• _GOAL OF THE EXERCISE_
Return, word for word, the passage of the cancer biology text that opens with the words containing "Dormant DTCs are" and closes with "to form macrometastases.".

• _EXCERPTED PASSAGE_
================

Cancer Biology

Project 1: EMT and Tumor Progression

Cancer Metastais illustration

The epithelial mesenchymal transition (EMT) is thought to play an important role in the initial invasion during cancer metastasis. We are interested in understanding how cancer EMT contributes not only to cancer metastasis, but also to other phases of cancer progression, including early tumorigenesis and the dormant state of disseminated tumor cells (DTC), a phenomenon in which micrometastatic disease is present in multiple organs but remains quiescent and clinically undetectable.

Dormant DTCs are extremely rare and highly resistant to cancer therapies, representing a major obstacle to cancer elimination. Our lab has generated a genetic cancer EMT model and demonstrated that the critical EMT initiator factor Snail1 is necessary and sufficient for breast cancer EMT and metastasis, and that another key EMT factor Twist1 supplants Snail1 to maintain EMT’s transcriptional program in dormant DTCs until they reactivate growth to form macrometastases.

This knowledge could hold the key to developing strategies to reawaken dormant DTCs to re-sensitize them to therapies. Additionally, we study novel roles of EMT factors in mesenchymal transformation of cancer stem cells in several cancers including breast cancer and glioblastoma, a deadly type of brain cancer, and in regulation of the immune tumor microenvironment. The goal is to identify novel approaches to reprogram the immunosuppressive tumor microenvironment to improve response to immunotherapy and long-term survival.

================

Saved data entries:

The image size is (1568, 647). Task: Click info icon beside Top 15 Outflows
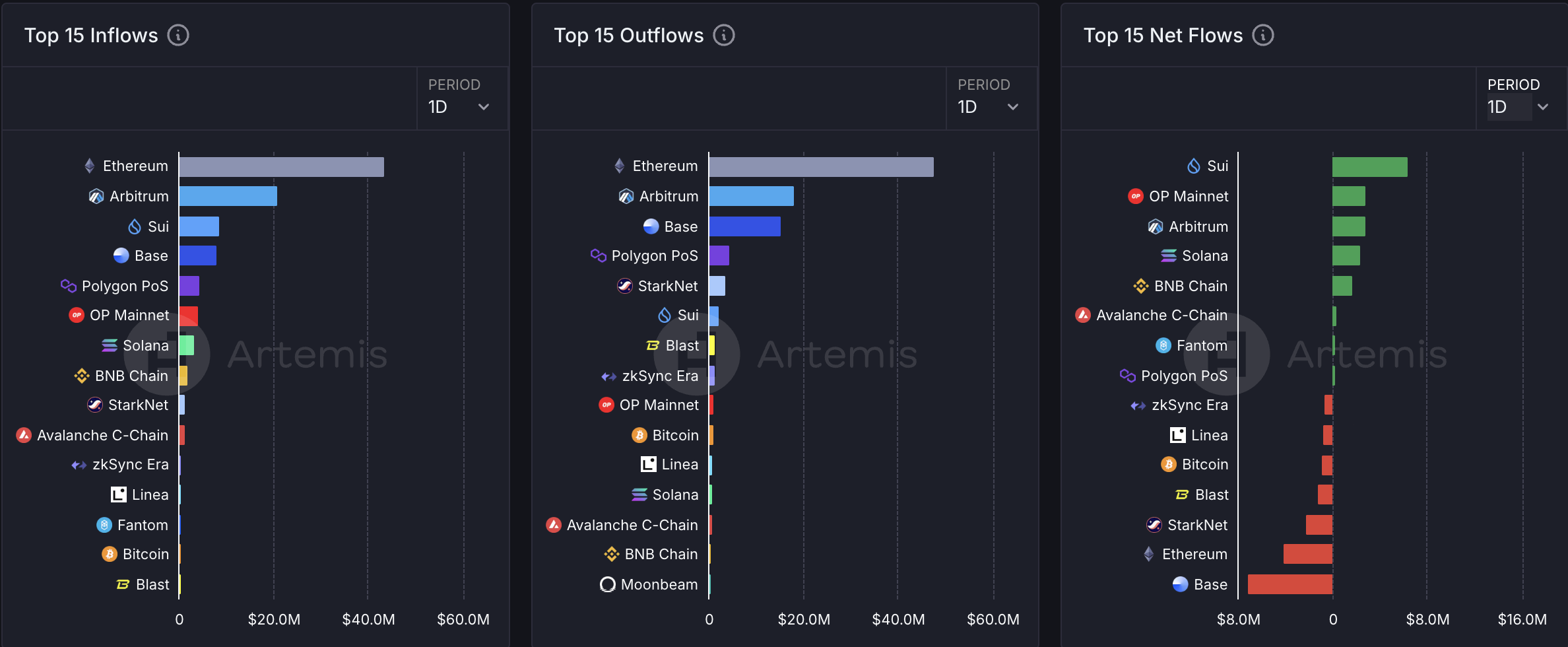[x=724, y=35]
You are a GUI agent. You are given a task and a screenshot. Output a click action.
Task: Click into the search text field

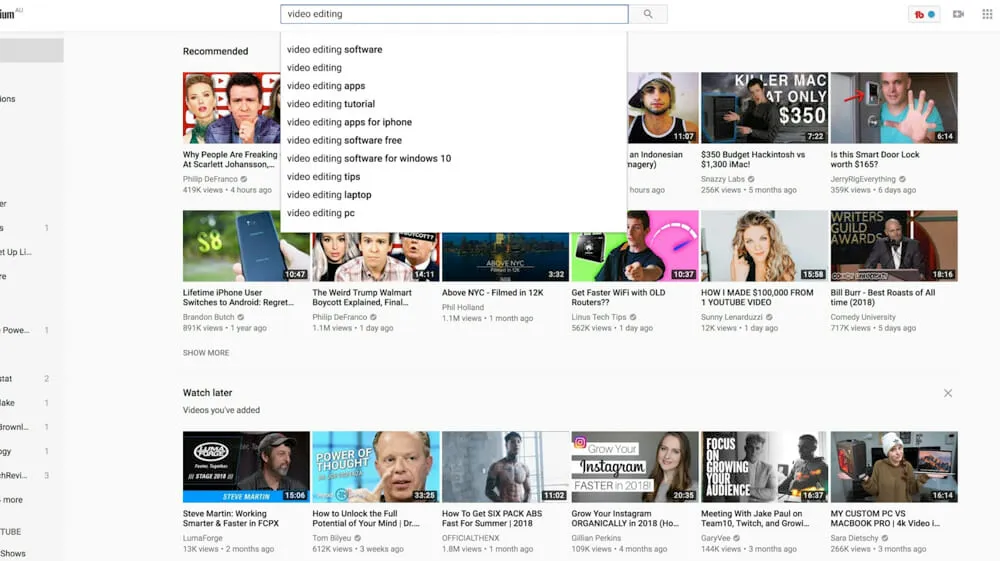pos(454,14)
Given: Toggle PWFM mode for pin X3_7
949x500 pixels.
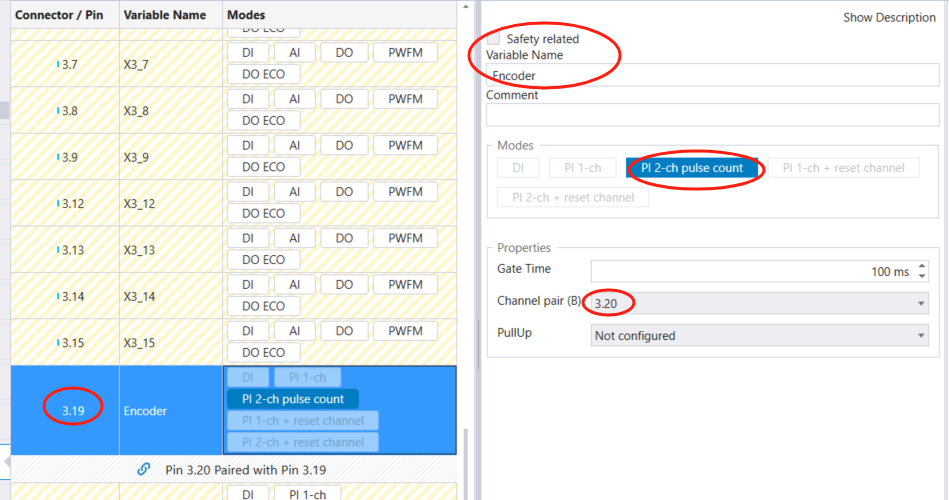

================

• _WRITTEN SOLUTION_
Dormant DTCs are extremely rare and highly resistant to cancer therapies, representing a major obstacle to cancer elimination. Our lab has generated a genetic cancer EMT model and demonstrated that the critical EMT initiator factor Snail1 is necessary and sufficient for breast cancer EMT and metastasis, and that another key EMT factor Twist1 supplants Snail1 to maintain EMT’s transcriptional program in dormant DTCs until they reactivate growth to form macrometastases.